A "pro forma" session is, in actuality, a recess with two douchebags banging a gavel every other day for minutes at a time. The issue's not nearly as clear you believe it to be, as usual.

GOING AGAINST previous precedent in the matter and most obviously going against the Constitution.

Previous practice, maybe. Far as I know, there's no judicial precedent on the issue.

He also acts as if the Senate's pro forma sessions was some brand new tactic.

Swing and a miss.

Where was your outcry when Reid was using the same tactic? ****ing partisan hypocrite.

Wrong.

It'd be hypocritical if I was arguing at the time that a similar move by Bush was unconstitutional.

Direckshun
01-30-2013, 10:06 AM
Without looking it up... anyone want to guess who this quote is from? (It's not Reid or Obama, that would be too obvious)

You posted it earlier in the thread.

jettio
01-30-2013, 04:35 PM
What Direckshun has failed to say in the midst of all of his wrongheaded ignorant ranting is this... Obama didn't just follow some long held precedent of making recess appointments. He instead decided that he would circumvent the Senate and decide for HIMSELF when they were and weren't in recess. GOING AGAINST previous precedent in the matter and most obviously going against the Constitution.

He also acts as if the Senate's pro forma sessions was some brand new tactic. This has been used for years to block recess appointments.

So quit trying to act as if what the court did was some massive change of the game. OBAMA brought this on himself with his illegal expansion of executive powers. Even Evil President Bush abided by these rules when Reid used pro forma sessions to block him.

Where was your outcry when Reid was using the same tactic? ****ing partisan hypocrite.

How long has this pro forma tactic been used?

I thought the article stated that Harry Reid was the first leader to do it.

mlyonsd
01-30-2013, 04:44 PM
Yes I would definitely consider bypassing the constitution a bold move.

AustinChief
01-30-2013, 09:01 PM
How long has this pro forma tactic been used?

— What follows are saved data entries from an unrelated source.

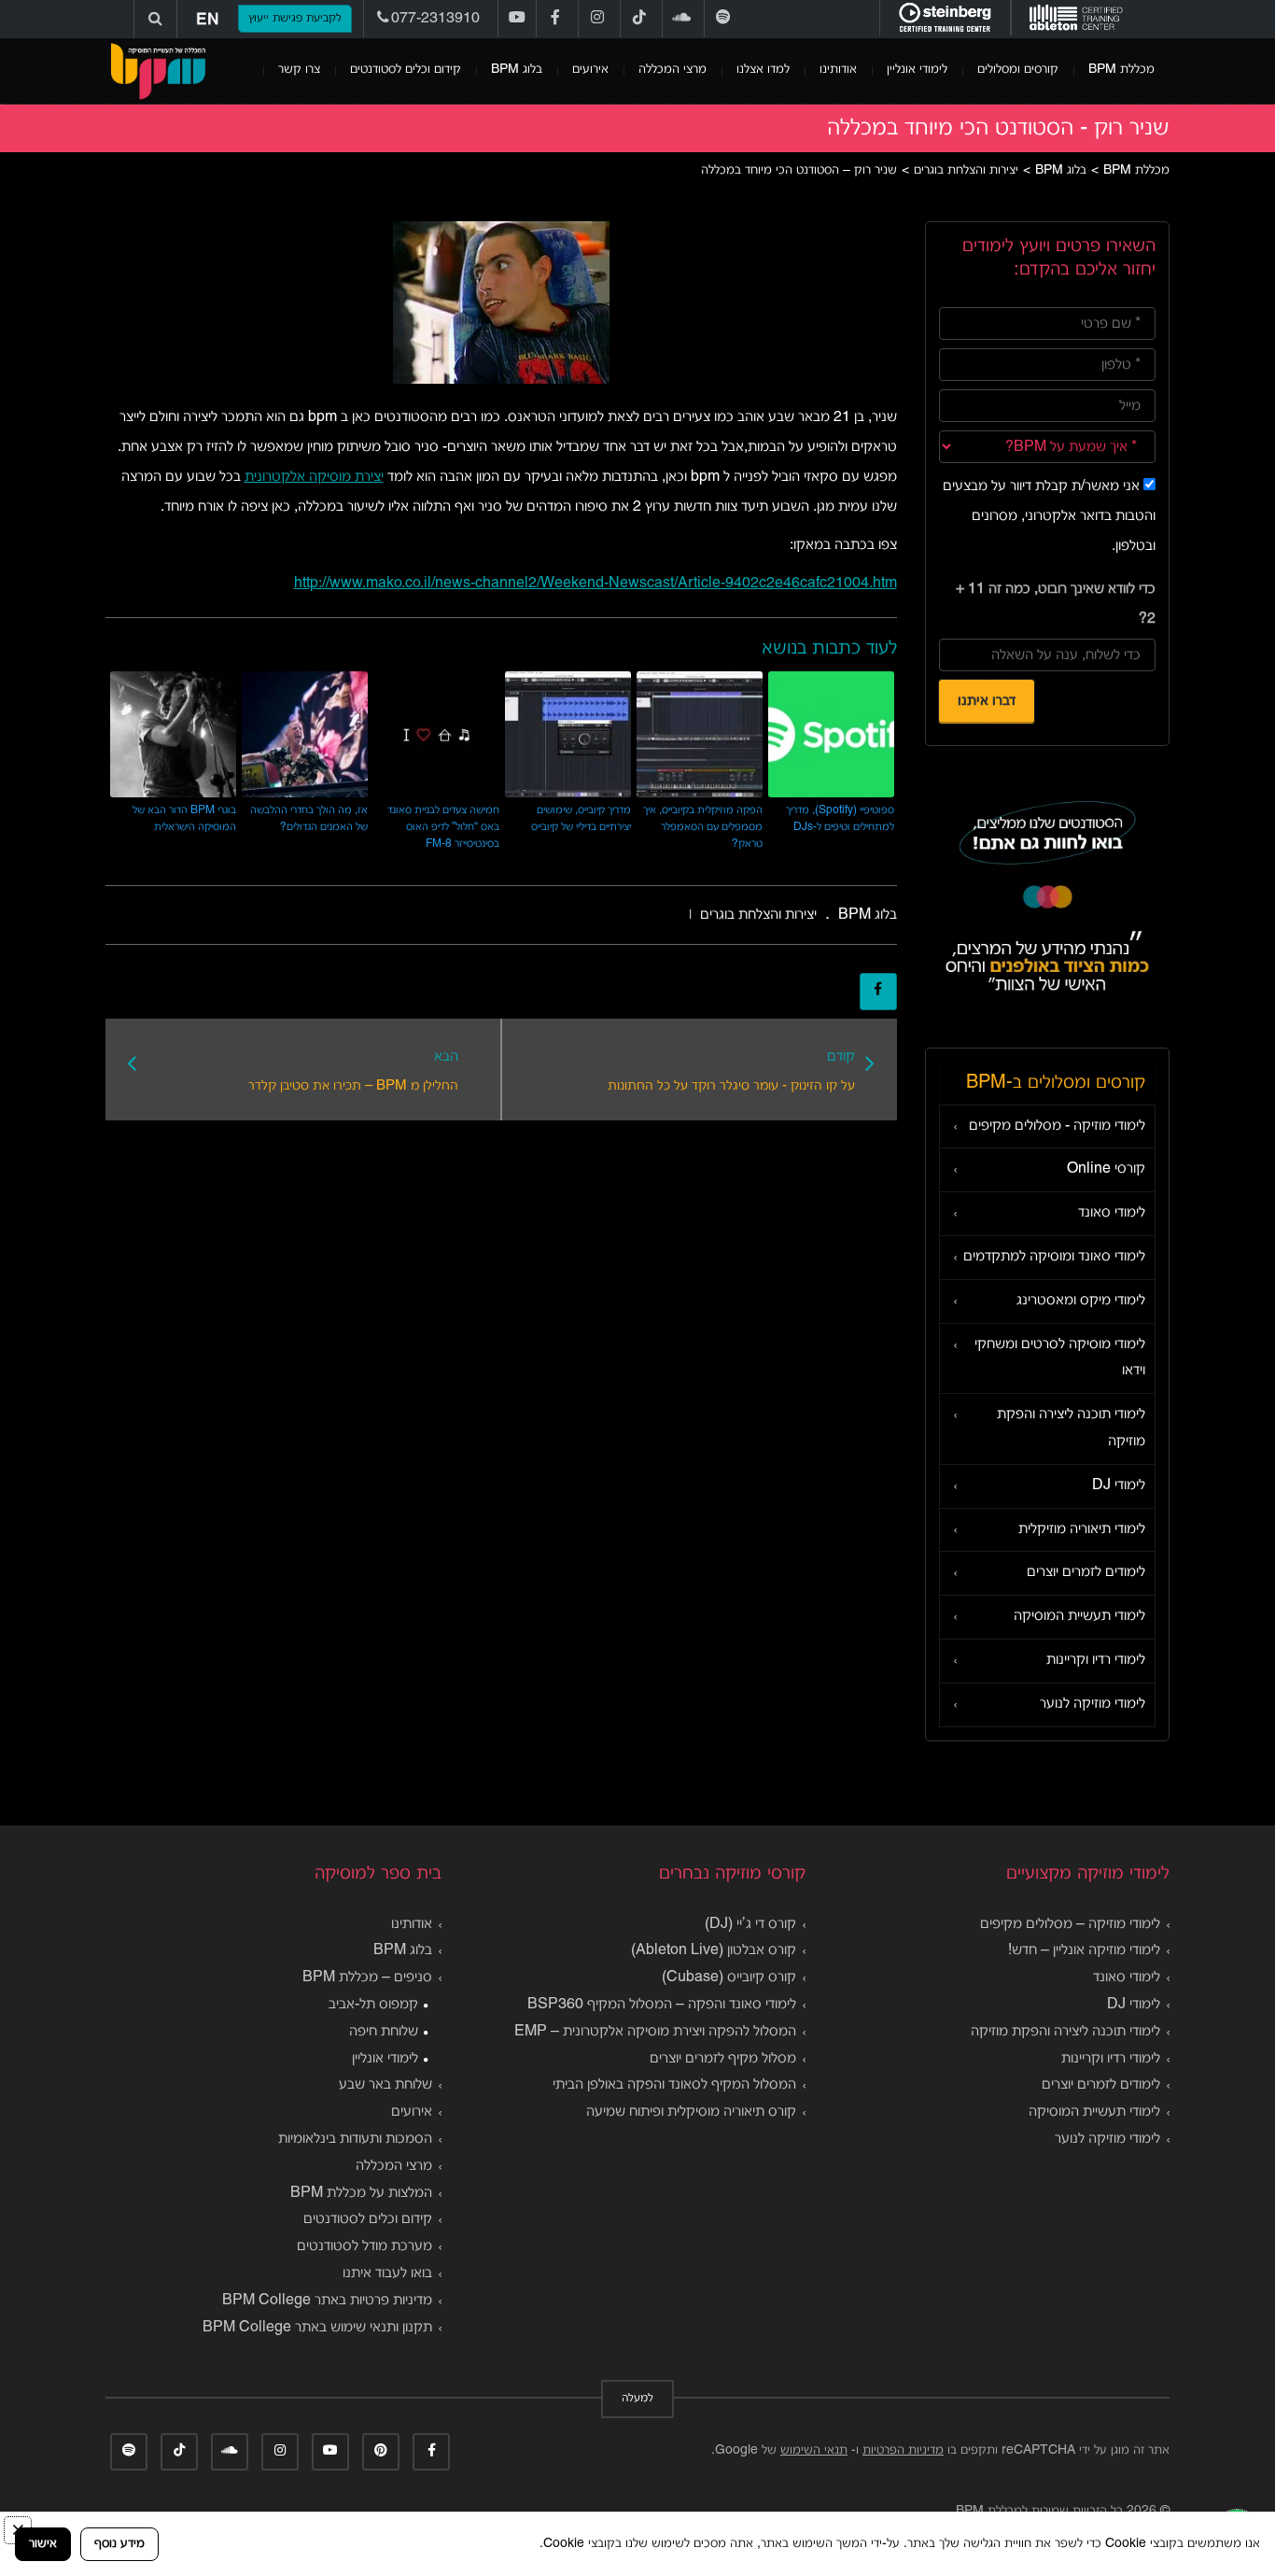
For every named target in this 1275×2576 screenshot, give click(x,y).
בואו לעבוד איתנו (387, 2273)
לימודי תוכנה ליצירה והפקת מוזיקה (1071, 1428)
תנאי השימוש (814, 2450)
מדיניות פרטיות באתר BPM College (327, 2300)
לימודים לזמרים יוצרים (1086, 1572)
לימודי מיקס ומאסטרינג (1080, 1300)
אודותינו (838, 69)
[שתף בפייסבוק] (878, 991)
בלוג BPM (516, 69)
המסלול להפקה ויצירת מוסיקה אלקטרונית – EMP (655, 2031)
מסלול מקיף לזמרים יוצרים (723, 2058)
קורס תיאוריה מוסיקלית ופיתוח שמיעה (691, 2112)
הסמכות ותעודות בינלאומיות (355, 2139)
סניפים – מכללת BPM (367, 1977)
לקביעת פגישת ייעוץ (295, 18)
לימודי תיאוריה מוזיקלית (1081, 1529)
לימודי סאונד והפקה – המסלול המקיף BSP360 (661, 2004)
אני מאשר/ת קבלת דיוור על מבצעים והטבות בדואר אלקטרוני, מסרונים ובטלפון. (1049, 516)
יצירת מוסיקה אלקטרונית (314, 477)
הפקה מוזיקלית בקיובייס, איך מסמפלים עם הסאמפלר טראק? (703, 827)
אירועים (590, 69)
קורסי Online (1106, 1168)
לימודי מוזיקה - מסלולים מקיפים (1057, 1126)
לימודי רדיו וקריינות (1095, 1660)
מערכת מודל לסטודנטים (364, 2246)
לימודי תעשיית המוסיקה (1079, 1616)
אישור (43, 2544)
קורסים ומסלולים (1017, 69)
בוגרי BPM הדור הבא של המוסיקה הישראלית (184, 818)
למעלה (637, 2398)
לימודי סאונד (1111, 1212)
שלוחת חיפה (383, 2031)
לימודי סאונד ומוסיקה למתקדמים (1054, 1256)
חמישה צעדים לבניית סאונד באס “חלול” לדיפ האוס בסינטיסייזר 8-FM (443, 827)
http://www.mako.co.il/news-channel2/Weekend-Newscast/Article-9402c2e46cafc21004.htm (595, 583)
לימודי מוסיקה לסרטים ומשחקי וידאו (1059, 1358)
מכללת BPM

I thought the article stated that Harry Reid was the first leader to do it.

Without researching it, my understanding is that Reid was the first to use it FOR THIS PURPOSE... but the practice has been around for ages.

What Direckshun wants is for the Executive Branch to be able to interpret Senate rules in any way that meets their needs. A dangerous and stupid idea. Par for the course for him.

patteeu
01-30-2013, 10:48 PM
I'm shocked to find out that we have people willing to defend Obama on this.

Direckshun
01-31-2013, 06:45 AM
What Direckshun wants is for the Executive Branch to be able to interpret Senate rules in any way that meets their needs.

Swing and a miss.

Par course for you.

jettio
01-31-2013, 03:17 PM
Without researching it, my understanding is that Reid was the first to use it FOR THIS PURPOSE... but the practice has been around for ages.

What Direckshun wants is for the Executive Branch to be able to interpret Senate rules in any way that meets their needs. A dangerous and stupid idea. Par for the course for him.

You are way too enthusiastic about this.

Seems like a lot of people are getting paid by the taxpayer to not get anything productive done.

I would not be surprised if the final ruling on this will be that the reason for the recess clause was that at the time of the Framers travel to Congress took a long time depending on the state, and the recess appointment power was included by the framers because of those travel considerations to prevent vacant offices.

I doubt they contemplated this idea of pro forma sessions being a way to keep offices vacant, because they thought it necessary to fill vacancies that arose when most of the Senators were out of town.

Just a stupid pissin' contest that is wasting a lot of taxpayer money if you ask me.